Vonis tersebut lebih berat dari tuntutan Jaksa yakni empat tahun penjara dan denda Rp500 juta. "Menyatakan terdakwa Pinangki Sirna Malasari terbukti secara sah dan meyakinkan melakukan tindak pidana korupsi sebagaimana didakwakan dalam dakwaan kesatu subsider dan pencucian uang sebagaimana didakwakan dalam dakwaan kedua dan permufakatan jahat untuk melakukan tindak pidana korupsi sebagaimana didakwakan dalam dakwaan ketiga subsider," ujar ketua majelis hakim IG Eko Purwanto di Pengadilan Tipikor pada Pengadilan Negeri Jakarta Pusat yang diikuti Gresnews.com, Senin (8/2/2021).

Majelis hakim menilai ada beberapa hal yang memberatkan hukuman bagi Pinangki.
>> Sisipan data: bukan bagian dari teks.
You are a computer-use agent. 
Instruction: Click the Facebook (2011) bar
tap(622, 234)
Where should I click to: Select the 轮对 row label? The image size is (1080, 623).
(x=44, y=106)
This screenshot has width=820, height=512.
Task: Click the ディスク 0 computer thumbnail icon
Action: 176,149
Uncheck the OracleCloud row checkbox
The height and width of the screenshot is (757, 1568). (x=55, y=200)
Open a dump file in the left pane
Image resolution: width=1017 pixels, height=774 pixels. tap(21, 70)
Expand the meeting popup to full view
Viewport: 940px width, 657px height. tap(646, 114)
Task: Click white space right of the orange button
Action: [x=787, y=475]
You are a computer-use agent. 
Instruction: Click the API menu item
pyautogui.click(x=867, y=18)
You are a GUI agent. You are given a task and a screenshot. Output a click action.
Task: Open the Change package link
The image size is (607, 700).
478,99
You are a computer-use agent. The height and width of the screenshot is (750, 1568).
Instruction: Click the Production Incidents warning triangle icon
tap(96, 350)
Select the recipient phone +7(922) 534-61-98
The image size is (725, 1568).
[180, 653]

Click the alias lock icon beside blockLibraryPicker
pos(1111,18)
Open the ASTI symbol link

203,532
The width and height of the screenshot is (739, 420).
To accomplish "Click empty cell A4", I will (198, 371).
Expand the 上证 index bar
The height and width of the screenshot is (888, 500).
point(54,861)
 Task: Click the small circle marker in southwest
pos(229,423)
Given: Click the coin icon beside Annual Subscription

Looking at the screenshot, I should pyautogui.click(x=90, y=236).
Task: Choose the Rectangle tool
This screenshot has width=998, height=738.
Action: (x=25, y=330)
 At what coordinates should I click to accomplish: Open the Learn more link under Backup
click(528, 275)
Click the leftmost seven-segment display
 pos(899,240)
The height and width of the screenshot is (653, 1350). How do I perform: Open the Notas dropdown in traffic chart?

Diantaranya sebagai aparat penegak hukum malah membantu Joko Tjandra menghindari eksekusi hukuman di kasus Bank Bali.

Selain itu, terdakwa dinilai menutup-nutupi keterlibatan pihak lain dalam perkara ini. Majelis hakim juga menilai terdakwa berbelit-belit dalam memberikan keterangan.

Hal lainnya adalah Pinangki tidak mengakui kesalahannya serta telah menikmati hasil tindak pidana. Terakhir, Pinangki dinilai tidak mendukung pemerintah dalam rangka penyelenggaraan negara yang bebas korupsi, kolusi, dan nepotisme.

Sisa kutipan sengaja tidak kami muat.